5445 S. Drexel Ave.
Chicago, IL 60615
Hours
Park Hours
Description
Located in the Hyde Park neighborhood, Bessie Coleman Park totals 0.55 acres and is a recreational destination enjoyed by park patrons and their families.This park contains a playground with swings, slides, climbing equipment, and a water spray feature for those hot summer days.
History
The Chicago Park District acquired this property from the City of Chicago in 1979. The Chicago Park District improved the Drexel Avenue park site with playground equipment, a sand box, a spray pool, and curving planted areas. On the east side of the park, a slide was inventively built into the side of a hill. In 1990, the Park District thoroughly rehabilitated the property, removing the playground equipment and slide, and installing new soft surface playground areas.
Officially named Willow Park in 1973, the property was renamed as part of a Chicago Park District effort to honor the contributions of significant Chicago women in 2005. Bessie Coleman (1896- 1926) was the nation’s first female African American pilot.
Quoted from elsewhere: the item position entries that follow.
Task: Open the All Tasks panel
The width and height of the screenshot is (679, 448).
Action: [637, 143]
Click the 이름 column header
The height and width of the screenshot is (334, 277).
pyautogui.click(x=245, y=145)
She worked as a manicurist in a barbershop across the street from Comiskey Park and later ran a chili parlor at 35th and Indiana Ave. After learning from her brother John, who was a veteran, that there were women pilots in Europe, she decided to become a pilot. She went to flight school in France and became the first African American to hold an international pilot license. Bessie Coleman performed various flight stunts in exhibitions in the US and abroad, and campaigned against the segregation of audiences to these exhibitions. Although she was a celebrity throughout the nation, and frequently lectured to black audiences, she never achieved her dream of opening her own flight school. There is a group of African American women pilots known as the Bessie Coleman Aviators Club. A portion of O’Hare and a Chicago Public Library are named after Coleman. In 1995, the US Post Office issued a stamp in her honor. Coleman lived at 41st and South Park Ave. (now Martin Luther King Drive) approximately 2 ½ miles from the park site.